• What is being asked:
Look through the material that follows and show every line with the string "screenshot".

• Exercise data:
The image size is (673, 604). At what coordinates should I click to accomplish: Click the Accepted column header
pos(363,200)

* * *

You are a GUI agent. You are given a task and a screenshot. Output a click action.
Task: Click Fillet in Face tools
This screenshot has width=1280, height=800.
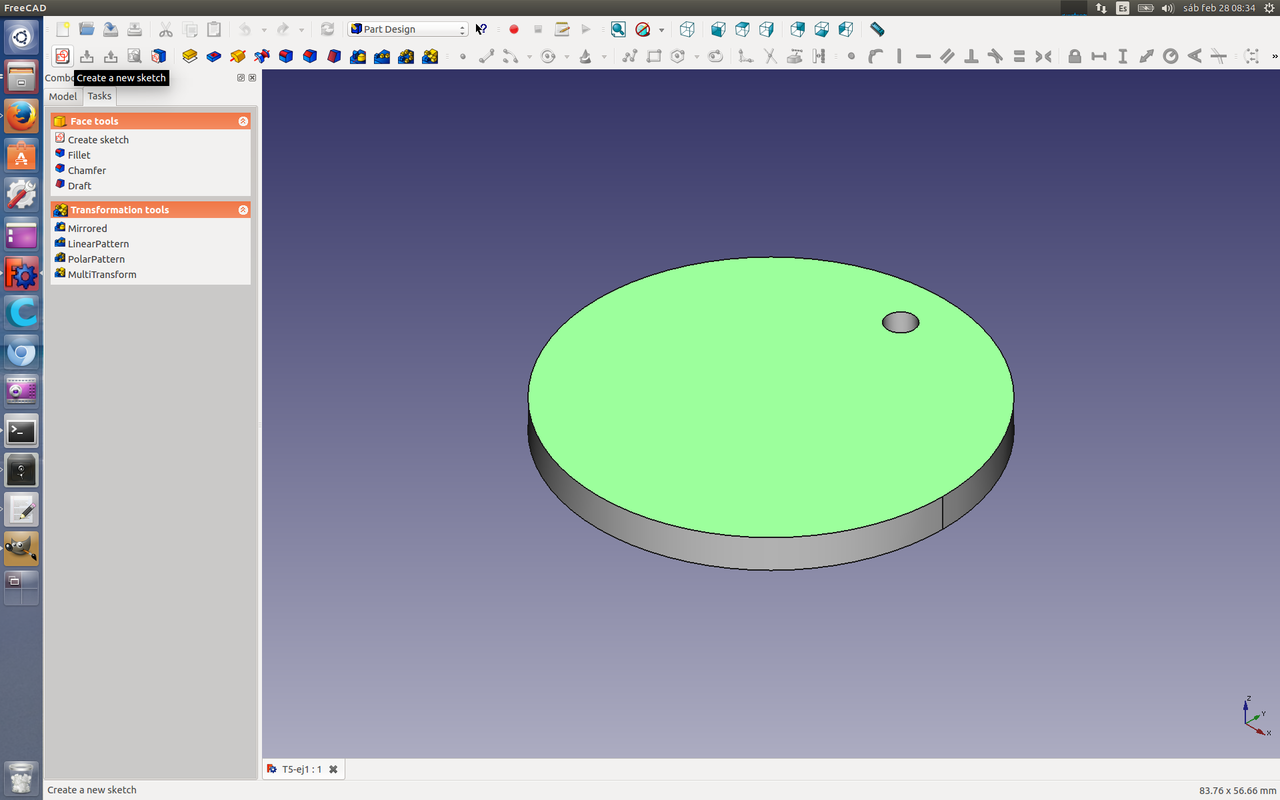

...

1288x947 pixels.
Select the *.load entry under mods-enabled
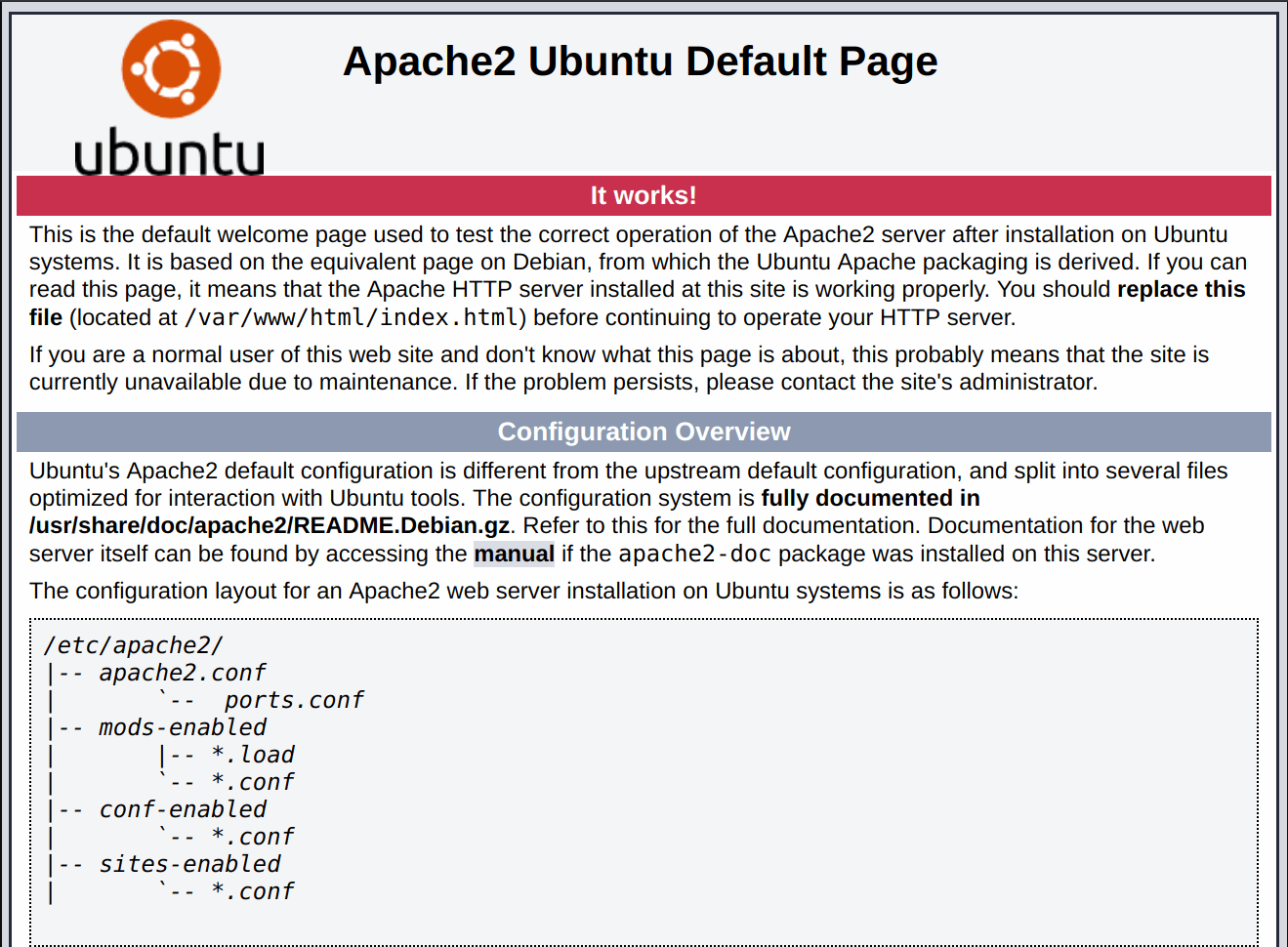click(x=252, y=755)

• Task answer:
You are a GUI agent. You are given a task and a screenshot. Output a click action.
This screenshot has width=1280, height=800.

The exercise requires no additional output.